- **DATASET RECORDS**
━━━━━━

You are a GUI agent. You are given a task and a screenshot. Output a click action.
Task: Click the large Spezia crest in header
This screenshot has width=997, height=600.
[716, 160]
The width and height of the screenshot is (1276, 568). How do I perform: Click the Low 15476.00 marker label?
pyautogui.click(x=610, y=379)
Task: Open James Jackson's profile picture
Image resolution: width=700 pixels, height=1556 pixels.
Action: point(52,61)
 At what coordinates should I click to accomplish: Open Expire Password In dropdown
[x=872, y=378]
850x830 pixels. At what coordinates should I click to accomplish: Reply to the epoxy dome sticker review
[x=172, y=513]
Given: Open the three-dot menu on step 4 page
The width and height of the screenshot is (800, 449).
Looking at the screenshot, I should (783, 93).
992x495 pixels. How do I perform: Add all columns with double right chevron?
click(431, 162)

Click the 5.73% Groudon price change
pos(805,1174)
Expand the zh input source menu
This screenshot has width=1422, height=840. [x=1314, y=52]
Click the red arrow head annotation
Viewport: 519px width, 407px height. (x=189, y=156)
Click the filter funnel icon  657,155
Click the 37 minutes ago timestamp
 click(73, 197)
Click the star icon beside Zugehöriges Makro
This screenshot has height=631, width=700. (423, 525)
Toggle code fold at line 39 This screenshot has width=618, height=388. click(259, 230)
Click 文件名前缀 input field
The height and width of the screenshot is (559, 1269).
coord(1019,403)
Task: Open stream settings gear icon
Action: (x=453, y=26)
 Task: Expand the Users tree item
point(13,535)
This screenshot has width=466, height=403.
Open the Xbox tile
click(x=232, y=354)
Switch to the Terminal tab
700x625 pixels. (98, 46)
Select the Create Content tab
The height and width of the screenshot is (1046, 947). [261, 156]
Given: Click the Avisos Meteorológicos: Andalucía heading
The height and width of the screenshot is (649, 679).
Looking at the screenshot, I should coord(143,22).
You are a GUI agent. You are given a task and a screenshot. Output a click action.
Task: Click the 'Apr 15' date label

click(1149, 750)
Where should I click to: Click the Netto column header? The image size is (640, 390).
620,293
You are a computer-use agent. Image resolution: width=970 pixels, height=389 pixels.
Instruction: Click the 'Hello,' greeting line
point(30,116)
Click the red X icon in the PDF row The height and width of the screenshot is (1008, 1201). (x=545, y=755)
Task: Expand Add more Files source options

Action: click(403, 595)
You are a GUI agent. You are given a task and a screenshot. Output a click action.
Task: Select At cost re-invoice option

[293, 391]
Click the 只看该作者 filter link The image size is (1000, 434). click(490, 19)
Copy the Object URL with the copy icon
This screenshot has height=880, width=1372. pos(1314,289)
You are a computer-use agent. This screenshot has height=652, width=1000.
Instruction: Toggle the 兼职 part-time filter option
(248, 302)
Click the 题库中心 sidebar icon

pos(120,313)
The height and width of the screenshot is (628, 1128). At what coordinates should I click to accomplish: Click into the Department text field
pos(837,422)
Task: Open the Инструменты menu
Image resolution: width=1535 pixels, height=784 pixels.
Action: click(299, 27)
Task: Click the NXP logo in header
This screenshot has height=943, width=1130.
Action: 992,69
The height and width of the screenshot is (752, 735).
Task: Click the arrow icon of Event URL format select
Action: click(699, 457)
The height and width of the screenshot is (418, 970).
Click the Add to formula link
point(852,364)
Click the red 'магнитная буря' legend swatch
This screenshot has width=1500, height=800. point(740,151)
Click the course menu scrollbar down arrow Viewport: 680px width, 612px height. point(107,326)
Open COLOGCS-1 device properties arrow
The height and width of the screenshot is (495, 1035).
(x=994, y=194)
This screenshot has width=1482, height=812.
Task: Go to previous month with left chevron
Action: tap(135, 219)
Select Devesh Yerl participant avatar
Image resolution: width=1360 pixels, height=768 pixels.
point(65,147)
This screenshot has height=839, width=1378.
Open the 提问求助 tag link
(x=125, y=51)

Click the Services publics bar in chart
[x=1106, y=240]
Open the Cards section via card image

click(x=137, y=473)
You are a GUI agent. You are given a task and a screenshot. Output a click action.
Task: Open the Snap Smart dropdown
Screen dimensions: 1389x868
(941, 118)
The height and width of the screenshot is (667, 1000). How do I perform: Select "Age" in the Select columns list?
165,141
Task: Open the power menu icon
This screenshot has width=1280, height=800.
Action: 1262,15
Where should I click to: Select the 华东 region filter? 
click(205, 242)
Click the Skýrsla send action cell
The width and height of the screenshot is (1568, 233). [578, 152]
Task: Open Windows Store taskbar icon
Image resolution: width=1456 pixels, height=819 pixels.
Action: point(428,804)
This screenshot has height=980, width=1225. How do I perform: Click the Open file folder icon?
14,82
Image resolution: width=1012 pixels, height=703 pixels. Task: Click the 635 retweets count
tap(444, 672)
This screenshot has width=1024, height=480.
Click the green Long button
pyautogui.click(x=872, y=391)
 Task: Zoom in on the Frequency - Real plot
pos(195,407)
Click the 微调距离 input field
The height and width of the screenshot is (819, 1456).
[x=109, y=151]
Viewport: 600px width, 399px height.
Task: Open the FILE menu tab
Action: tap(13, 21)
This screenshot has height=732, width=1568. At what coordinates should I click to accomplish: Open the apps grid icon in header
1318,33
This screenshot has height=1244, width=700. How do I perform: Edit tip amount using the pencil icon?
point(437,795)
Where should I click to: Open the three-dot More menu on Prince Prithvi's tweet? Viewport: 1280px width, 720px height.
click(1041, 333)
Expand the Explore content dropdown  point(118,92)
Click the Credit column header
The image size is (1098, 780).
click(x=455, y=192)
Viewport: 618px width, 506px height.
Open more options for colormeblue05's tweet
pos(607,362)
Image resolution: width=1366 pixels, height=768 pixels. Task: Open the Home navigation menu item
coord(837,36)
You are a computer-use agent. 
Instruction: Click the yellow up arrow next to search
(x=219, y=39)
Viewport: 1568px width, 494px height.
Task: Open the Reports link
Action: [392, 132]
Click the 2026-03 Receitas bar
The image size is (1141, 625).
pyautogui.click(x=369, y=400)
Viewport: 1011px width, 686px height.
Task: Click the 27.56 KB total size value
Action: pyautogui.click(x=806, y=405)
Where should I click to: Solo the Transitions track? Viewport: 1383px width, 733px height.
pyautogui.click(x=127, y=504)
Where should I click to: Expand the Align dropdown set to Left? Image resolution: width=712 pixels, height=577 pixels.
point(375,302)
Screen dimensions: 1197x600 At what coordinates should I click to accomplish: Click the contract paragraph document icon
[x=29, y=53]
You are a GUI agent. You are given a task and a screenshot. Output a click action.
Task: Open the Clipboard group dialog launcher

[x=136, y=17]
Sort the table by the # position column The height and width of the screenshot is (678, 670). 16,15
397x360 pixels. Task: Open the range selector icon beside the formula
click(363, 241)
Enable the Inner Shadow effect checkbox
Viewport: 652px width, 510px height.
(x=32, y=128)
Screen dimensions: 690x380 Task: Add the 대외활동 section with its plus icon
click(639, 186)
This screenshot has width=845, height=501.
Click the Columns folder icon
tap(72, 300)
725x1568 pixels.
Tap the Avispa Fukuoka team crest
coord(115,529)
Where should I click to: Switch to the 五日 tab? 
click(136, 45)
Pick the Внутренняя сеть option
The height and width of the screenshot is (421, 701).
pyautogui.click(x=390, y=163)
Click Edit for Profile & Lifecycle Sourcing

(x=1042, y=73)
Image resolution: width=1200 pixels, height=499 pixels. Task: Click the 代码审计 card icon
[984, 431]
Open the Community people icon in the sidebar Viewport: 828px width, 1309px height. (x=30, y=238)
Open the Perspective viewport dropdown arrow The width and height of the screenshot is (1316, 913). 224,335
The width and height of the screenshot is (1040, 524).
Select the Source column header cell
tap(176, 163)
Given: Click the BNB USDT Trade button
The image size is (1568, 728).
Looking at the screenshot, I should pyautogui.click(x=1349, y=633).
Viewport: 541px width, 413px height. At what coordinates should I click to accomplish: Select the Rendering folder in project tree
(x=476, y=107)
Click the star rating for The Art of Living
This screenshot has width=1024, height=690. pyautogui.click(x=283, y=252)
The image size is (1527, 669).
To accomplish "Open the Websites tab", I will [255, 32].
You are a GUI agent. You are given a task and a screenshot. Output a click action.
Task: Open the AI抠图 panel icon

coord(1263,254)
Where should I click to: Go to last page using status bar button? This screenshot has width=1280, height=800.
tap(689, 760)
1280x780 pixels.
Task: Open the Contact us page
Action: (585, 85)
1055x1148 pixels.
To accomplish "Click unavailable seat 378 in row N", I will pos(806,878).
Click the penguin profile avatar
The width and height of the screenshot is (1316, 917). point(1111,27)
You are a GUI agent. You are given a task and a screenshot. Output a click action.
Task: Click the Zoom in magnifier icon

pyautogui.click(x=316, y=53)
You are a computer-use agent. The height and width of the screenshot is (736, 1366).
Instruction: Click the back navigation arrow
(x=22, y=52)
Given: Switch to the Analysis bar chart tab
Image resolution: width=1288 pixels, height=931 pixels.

━━━━━━

- **WORK TO COMPLETE**
Copy the records word for word, from the line with "Click the red arrow head annotation" to the line with "click(1149, 750)", both of those lines included.

- **RESULT OF THIS EXERCISE**
Click the red arrow head annotation
Viewport: 519px width, 407px height. (x=189, y=156)
Click the filter funnel icon  657,155
Click the 37 minutes ago timestamp
 click(73, 197)
Click the star icon beside Zugehöriges Makro
This screenshot has height=631, width=700. (423, 525)
Toggle code fold at line 39 This screenshot has width=618, height=388. click(259, 230)
Click 文件名前缀 input field
The height and width of the screenshot is (559, 1269).
coord(1019,403)
Task: Open stream settings gear icon
Action: (x=453, y=26)
 Task: Expand the Users tree item
point(13,535)
This screenshot has width=466, height=403.
Open the Xbox tile
click(x=232, y=354)
Switch to the Terminal tab
700x625 pixels. (98, 46)
Select the Create Content tab
The height and width of the screenshot is (1046, 947). [261, 156]
Given: Click the Avisos Meteorológicos: Andalucía heading
The height and width of the screenshot is (649, 679).
Looking at the screenshot, I should coord(143,22).
You are a GUI agent. You are given a task and a screenshot. Output a click action.
Task: Click the 'Apr 15' date label

click(1149, 750)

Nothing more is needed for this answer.